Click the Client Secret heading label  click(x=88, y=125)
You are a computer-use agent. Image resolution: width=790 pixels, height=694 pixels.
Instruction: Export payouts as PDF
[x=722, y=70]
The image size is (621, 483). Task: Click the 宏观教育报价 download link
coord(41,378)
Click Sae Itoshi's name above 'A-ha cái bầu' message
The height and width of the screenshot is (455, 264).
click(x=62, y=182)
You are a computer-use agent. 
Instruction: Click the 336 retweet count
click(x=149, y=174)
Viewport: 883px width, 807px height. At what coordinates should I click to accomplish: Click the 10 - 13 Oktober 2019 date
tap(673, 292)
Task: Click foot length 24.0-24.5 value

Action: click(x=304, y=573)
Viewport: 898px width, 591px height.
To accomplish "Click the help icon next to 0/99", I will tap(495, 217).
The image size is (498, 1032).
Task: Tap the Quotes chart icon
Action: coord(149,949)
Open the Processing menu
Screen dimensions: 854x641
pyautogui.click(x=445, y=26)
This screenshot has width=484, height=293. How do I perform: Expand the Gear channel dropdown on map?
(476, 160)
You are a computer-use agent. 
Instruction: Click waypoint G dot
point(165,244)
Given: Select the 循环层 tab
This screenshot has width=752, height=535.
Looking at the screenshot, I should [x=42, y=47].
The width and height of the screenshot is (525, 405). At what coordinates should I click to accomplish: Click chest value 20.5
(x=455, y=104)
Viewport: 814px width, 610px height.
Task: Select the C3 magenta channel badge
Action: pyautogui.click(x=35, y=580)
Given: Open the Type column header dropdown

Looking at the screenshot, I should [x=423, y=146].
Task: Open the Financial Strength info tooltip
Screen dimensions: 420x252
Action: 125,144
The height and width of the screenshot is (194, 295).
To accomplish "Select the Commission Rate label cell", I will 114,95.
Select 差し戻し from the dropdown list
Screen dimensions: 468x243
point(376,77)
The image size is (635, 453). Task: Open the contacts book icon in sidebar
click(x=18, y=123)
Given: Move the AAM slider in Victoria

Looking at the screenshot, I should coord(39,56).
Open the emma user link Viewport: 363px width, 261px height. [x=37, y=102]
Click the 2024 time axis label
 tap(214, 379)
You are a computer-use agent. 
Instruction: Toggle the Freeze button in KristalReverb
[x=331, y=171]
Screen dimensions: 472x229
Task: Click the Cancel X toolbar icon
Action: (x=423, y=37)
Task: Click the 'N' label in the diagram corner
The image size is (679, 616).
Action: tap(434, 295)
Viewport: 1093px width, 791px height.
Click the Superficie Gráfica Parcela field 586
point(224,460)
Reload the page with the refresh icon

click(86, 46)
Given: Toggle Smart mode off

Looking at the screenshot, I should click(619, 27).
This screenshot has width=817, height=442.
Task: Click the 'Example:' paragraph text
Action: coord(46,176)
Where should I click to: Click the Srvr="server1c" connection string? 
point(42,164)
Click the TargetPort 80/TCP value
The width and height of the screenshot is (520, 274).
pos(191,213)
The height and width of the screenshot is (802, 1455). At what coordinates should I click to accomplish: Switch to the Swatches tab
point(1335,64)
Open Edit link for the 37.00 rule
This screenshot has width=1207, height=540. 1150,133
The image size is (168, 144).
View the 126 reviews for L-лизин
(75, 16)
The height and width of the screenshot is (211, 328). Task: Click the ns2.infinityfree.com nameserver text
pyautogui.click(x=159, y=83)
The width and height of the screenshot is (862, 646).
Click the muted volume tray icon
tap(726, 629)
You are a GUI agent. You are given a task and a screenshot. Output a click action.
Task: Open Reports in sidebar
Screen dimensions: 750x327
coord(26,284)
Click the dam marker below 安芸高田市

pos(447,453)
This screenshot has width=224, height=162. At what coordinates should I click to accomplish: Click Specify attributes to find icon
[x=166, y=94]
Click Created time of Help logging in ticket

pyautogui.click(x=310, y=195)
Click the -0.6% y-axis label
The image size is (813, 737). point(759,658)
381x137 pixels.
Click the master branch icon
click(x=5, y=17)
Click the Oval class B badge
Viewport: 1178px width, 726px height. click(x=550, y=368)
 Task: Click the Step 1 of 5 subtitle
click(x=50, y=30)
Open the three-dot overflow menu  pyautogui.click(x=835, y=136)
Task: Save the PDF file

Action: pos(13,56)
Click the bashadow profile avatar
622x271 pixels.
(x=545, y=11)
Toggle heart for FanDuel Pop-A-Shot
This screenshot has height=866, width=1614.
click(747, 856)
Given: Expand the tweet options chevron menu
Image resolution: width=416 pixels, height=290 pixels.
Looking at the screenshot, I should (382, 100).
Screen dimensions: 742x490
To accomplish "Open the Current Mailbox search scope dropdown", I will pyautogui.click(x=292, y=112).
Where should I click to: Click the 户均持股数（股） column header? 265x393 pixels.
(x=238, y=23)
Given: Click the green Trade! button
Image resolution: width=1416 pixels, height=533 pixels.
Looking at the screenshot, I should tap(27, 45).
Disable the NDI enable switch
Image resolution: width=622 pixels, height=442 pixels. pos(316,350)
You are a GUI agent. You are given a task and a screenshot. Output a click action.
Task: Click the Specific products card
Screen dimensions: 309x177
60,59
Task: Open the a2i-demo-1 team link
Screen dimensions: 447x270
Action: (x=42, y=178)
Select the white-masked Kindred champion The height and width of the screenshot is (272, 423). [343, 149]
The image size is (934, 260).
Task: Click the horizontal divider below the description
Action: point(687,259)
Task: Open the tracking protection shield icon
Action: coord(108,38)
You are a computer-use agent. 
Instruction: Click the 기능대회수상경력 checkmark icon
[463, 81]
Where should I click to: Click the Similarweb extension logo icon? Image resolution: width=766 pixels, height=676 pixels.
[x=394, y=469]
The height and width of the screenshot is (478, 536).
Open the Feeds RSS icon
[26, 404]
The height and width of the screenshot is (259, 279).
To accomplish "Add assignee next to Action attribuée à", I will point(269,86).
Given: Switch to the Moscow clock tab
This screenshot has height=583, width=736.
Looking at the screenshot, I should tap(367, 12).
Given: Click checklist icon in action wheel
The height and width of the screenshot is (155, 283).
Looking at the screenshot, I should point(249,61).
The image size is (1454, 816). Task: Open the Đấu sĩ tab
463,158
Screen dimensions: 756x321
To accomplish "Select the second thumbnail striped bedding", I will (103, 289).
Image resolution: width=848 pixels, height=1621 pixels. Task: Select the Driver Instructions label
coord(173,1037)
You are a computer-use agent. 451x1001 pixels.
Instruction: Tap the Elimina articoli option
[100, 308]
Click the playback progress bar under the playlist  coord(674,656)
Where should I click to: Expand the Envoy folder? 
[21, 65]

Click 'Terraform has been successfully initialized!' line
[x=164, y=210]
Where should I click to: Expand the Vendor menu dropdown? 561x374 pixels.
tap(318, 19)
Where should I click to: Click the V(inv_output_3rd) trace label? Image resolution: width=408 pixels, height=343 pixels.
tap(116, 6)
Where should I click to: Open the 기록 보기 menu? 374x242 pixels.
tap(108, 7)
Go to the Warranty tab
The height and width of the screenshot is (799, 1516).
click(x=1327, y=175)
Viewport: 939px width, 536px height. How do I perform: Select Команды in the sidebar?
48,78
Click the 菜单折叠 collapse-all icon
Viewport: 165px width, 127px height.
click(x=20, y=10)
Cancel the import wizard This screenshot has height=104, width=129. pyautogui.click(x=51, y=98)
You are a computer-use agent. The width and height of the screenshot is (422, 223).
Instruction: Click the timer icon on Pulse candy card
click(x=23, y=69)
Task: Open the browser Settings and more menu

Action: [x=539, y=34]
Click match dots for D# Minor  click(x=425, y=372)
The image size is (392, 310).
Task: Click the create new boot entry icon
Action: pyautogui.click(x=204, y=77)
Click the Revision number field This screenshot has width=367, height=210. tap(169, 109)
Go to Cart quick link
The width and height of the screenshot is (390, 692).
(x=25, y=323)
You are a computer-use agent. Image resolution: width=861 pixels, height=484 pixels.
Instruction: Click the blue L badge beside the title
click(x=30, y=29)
━━━━━━━━
__INSTRUCTIONS FOR THE TASK__: Restate precisely, and with nothing added, the lines from the one with "You are a computer-use agent. The" through the final line of the material.

__EXPECTED ANSWER__:
You are a computer-use agent. The width and height of the screenshot is (422, 223).
Instruction: Click the timer icon on Pulse candy card
click(x=23, y=69)
Task: Open the browser Settings and more menu

Action: [x=539, y=34]
Click match dots for D# Minor  click(x=425, y=372)
The image size is (392, 310).
Task: Click the create new boot entry icon
Action: pyautogui.click(x=204, y=77)
Click the Revision number field This screenshot has width=367, height=210. tap(169, 109)
Go to Cart quick link
The width and height of the screenshot is (390, 692).
(x=25, y=323)
You are a computer-use agent. Image resolution: width=861 pixels, height=484 pixels.
Instruction: Click the blue L badge beside the title
click(x=30, y=29)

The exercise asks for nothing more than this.